Look at the photos below. To see a stereo image, you need to cross your eyes (that’s the opposite of how it works normally, but it’s easier to do). Stare at the photos and cross your eyes until one photo overlaps the other. Three images will appear. When you see them, focus on the middle one, and it will appear to have depth.

Iris Photo

Other Activities at Home

Testing out your stereoscopic vision doesn’t require an elaborate setup. All you need are your peepers and a few things around the house. But you will need to make sure you and your parents see eye to eye before getting started.

Materials

Your eyes

An eye patch (if you have trouble keeping one eye closed—plus, it’s just fun)

A sewing needle (or two if you have a small one and a big one)

Some thread

A pitcher of water

A glass or cylinder that can hold water and stand up (the narrower, the better)

A towel (in case of spills)

A key that fits the lock on a door in your house

Procedure

Experiment

One-Eyed Needles

First, take your thread and prepare it for pushing through the sewing needle (or needles).

Close one of your eyes and then try to thread the needle.

If you have a larger needle, repeat the process with that one.

Now, try threading the needle with both eyes open.

Did you notice any differences?

Dangerous Waters

Take out your pitcher of water and place it by the sink.

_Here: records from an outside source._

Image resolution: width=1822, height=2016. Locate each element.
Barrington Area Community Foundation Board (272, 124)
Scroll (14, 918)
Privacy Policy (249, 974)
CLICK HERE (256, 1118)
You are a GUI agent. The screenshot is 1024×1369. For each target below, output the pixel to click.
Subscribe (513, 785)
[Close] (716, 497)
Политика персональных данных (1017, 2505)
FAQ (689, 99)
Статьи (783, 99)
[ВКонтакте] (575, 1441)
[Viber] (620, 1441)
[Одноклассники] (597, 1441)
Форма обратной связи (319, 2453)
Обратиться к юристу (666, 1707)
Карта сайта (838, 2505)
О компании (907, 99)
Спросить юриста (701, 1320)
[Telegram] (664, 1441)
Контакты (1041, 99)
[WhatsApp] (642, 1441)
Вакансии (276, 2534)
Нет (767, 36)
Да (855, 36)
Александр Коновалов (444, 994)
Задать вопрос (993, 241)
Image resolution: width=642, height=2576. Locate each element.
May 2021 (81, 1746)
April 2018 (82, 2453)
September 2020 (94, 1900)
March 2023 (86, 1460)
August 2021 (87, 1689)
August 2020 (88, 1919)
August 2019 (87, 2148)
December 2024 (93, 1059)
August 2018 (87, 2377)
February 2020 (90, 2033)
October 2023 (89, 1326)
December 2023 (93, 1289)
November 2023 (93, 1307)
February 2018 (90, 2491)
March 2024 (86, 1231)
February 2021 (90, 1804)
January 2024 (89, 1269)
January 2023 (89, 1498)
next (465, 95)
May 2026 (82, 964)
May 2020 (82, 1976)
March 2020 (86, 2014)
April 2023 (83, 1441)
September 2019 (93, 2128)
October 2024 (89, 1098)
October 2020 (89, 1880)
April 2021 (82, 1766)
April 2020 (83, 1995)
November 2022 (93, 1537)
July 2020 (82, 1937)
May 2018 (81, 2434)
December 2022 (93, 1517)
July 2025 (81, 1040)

Place your cup or cylinder in the kitchen sink.

Close one of your eyes.

Pick up your pitcher and try pouring the water into the glass.

Open both your eyes and try it again.

Locked on Target

Take the key to the door where it fits the lock.

Close one eye.

Unlock the door . . . if you can.

Open both eyes and try again.

John UpChurch serves as the editor for Jesus.org and is a contributor to the Answers in Genesis website. He graduated summa cum laude from the University of Tennessee with a BA in English.